Samsung sign in the city of Ho Chi Minh.
Samsung Electronics is the largest chabol in South Korea.
Sybillla / Shutterstock

Governments that want to compete with China or the USA cannot proceed their existing path. They have to do something different, and the approach of Japan and South Korea are an alternative.

These approaches are not devoid of flaws. There is, after all “Kill Strees” Around their business lines. This may include early connections and acquisitions of low value, and even copying their products to eliminate them.

The foremost position of huge corporations in the economy also implies that the startup innovation program is set by current corporations. This promotes complementary products, not people who disturb – and eventually improve – domestic corporations or technologies. There is also a worry of perceived corruption.

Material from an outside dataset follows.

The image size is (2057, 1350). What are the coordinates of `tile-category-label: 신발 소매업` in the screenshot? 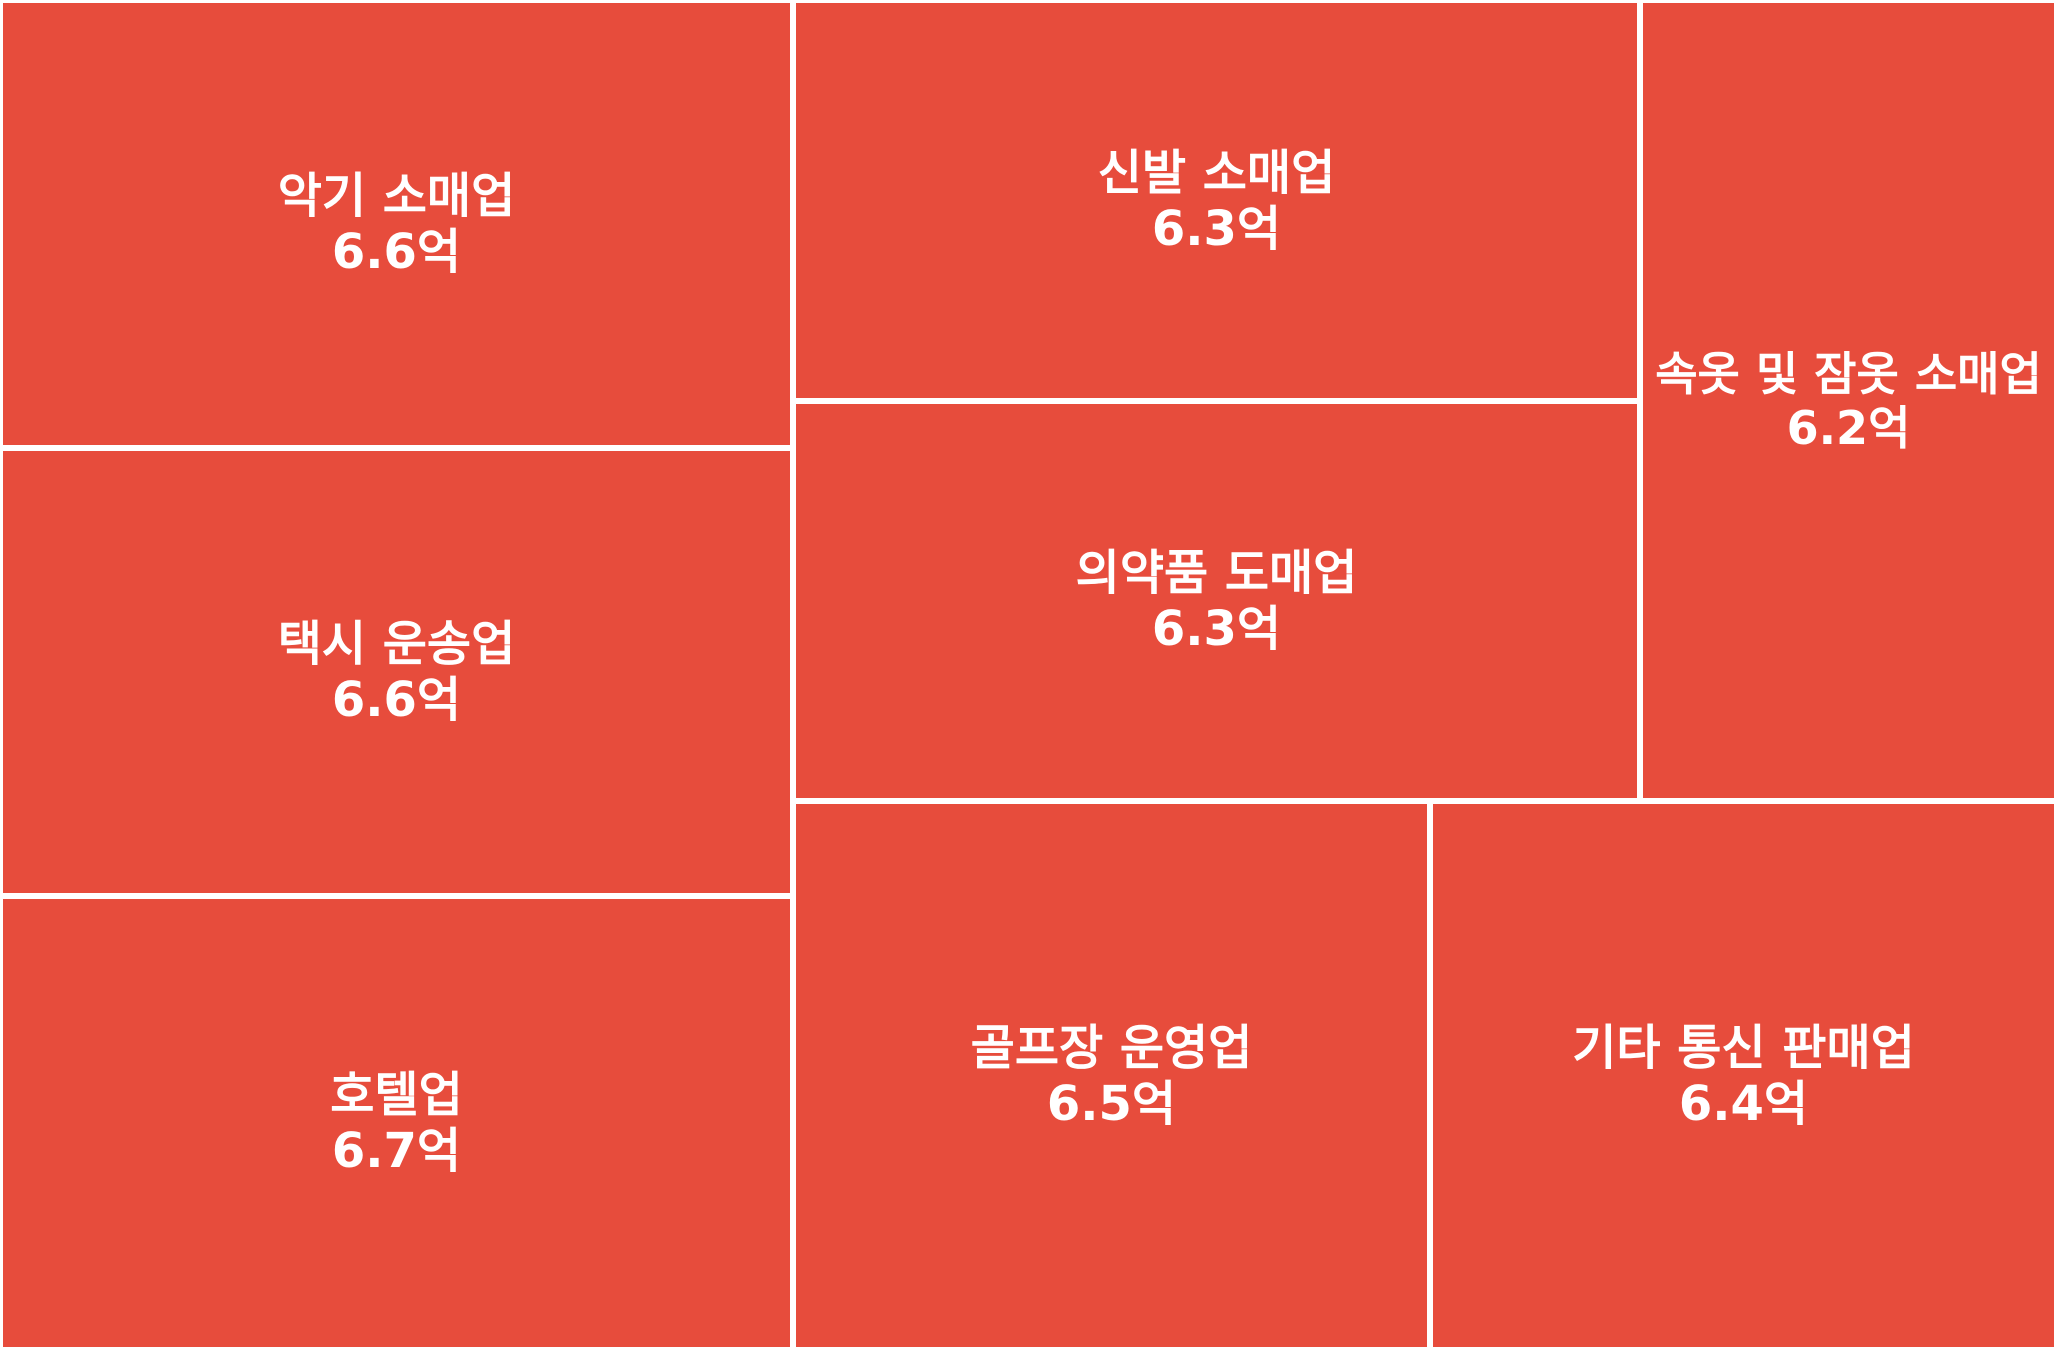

However, I say that the implementation of the strategy semi -controlled is more dangerous. If the governments keep the wall between large business and startups, considering that it is vital to minimize corruption and that enormous corporations will introduce innovations, just as startups will grow into larger corporations, risk disappointing results at all levels.

We can see how they wave the performance in the sectors where the countries are perfect. And scaling can’t be materialized while populations “Zombie startups”It is simply stagnation when it is based on state generosity, it increases.

Startups ought to be considered resources to increase the national industrial capabilities, not efforts to sow the country’s response to Google or OpenAi in the Silicon Valley.